◆ What to produce
Should a line in the entries below contain "heading", return that line.

..............................

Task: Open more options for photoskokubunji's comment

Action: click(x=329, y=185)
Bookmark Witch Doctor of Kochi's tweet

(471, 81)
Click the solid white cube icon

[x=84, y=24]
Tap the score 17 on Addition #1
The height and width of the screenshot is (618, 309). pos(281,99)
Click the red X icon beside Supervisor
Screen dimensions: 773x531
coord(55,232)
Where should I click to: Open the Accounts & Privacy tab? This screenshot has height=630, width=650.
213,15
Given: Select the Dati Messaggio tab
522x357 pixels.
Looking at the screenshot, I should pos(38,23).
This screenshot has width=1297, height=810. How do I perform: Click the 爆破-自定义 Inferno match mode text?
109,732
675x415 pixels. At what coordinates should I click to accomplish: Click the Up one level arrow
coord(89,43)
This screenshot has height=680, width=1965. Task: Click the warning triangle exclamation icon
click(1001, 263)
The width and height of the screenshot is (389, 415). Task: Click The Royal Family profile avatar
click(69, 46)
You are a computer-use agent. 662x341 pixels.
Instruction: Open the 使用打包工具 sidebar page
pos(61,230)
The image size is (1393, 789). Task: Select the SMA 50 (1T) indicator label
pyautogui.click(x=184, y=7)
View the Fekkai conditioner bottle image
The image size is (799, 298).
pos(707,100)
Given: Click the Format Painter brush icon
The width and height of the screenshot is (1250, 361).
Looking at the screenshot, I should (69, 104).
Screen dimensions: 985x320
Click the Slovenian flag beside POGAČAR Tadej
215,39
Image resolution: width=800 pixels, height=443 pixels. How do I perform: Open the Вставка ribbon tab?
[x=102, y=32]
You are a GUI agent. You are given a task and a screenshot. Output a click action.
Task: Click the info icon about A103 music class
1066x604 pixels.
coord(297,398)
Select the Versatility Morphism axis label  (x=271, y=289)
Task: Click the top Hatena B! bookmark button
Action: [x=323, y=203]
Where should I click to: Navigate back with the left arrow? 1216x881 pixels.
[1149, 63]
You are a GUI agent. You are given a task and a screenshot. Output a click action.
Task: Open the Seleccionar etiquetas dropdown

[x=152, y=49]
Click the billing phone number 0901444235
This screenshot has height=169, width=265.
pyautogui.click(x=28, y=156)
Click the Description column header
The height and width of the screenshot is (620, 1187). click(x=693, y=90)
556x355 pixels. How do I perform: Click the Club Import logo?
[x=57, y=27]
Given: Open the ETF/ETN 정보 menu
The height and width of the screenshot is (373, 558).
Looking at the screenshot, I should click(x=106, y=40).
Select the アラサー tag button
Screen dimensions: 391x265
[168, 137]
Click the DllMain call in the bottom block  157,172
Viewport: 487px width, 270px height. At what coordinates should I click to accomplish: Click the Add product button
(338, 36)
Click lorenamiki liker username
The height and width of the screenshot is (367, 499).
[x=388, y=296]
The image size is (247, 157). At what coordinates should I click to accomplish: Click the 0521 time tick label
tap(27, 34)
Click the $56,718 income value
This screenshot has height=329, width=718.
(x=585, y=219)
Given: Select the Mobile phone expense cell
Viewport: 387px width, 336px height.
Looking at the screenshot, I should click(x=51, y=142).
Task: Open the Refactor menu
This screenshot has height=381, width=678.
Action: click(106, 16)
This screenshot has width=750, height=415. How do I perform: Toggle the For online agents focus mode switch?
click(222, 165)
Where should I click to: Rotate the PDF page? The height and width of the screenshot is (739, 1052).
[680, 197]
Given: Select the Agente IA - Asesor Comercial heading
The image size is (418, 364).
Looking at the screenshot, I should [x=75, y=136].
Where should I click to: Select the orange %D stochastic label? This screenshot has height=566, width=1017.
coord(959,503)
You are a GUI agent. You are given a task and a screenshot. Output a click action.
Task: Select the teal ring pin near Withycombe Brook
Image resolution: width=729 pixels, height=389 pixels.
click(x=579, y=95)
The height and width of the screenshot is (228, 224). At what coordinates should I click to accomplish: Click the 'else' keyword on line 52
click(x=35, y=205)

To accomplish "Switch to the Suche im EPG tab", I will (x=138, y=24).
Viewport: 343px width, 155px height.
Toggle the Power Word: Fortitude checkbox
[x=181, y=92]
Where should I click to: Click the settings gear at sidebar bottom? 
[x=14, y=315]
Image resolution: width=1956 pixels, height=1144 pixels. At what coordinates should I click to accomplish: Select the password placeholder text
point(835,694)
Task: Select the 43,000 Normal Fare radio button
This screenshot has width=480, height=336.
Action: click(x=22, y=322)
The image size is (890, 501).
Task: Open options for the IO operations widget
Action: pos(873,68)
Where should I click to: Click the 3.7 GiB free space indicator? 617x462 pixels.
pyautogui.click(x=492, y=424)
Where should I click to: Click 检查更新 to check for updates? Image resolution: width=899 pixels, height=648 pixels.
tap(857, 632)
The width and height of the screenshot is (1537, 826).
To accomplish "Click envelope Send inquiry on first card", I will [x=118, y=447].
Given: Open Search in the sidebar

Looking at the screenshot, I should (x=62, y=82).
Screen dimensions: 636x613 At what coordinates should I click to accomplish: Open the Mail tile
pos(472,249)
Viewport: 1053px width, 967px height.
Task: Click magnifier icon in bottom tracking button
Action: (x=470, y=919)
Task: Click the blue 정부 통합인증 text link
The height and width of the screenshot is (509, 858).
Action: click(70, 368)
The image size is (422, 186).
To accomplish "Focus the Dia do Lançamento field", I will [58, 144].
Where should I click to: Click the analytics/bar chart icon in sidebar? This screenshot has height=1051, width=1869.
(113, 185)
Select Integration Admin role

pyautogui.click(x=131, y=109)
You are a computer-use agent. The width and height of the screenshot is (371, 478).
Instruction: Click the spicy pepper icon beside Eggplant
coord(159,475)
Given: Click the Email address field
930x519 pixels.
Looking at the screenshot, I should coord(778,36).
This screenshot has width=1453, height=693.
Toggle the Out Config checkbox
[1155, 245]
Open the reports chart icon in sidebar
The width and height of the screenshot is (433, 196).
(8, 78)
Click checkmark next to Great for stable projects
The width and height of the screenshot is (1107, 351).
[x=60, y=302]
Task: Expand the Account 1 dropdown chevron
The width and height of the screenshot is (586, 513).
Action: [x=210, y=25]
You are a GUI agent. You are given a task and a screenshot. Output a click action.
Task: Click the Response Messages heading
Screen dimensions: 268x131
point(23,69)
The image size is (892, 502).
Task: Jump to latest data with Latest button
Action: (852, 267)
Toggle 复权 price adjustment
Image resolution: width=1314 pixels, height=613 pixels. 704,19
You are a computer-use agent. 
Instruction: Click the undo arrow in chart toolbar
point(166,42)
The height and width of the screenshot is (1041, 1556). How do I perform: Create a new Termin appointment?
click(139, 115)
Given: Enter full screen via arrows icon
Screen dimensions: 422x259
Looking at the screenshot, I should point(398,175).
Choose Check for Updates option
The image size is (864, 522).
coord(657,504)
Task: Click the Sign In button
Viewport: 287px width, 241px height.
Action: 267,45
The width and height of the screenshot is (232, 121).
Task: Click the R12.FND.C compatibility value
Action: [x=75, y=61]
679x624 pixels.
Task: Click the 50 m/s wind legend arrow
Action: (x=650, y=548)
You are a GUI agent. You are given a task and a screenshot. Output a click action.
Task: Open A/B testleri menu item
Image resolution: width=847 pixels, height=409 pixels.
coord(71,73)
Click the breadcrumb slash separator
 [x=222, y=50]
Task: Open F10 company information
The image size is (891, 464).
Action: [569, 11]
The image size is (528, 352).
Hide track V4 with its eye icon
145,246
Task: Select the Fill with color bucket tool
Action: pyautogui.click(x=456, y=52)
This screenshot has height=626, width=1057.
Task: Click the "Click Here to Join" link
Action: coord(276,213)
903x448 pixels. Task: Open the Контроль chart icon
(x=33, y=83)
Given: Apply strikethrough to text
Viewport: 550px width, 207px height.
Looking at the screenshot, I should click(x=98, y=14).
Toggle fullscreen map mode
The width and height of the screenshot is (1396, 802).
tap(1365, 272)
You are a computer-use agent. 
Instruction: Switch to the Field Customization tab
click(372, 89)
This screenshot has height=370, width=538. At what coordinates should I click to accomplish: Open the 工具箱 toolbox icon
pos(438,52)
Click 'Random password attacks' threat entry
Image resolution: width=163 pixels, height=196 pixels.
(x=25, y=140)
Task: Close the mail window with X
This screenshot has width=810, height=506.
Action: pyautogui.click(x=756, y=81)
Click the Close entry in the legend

..............................

◆ Expected output
Given: Select the Agente IA - Asesor Comercial heading
Task: Click the Response Messages heading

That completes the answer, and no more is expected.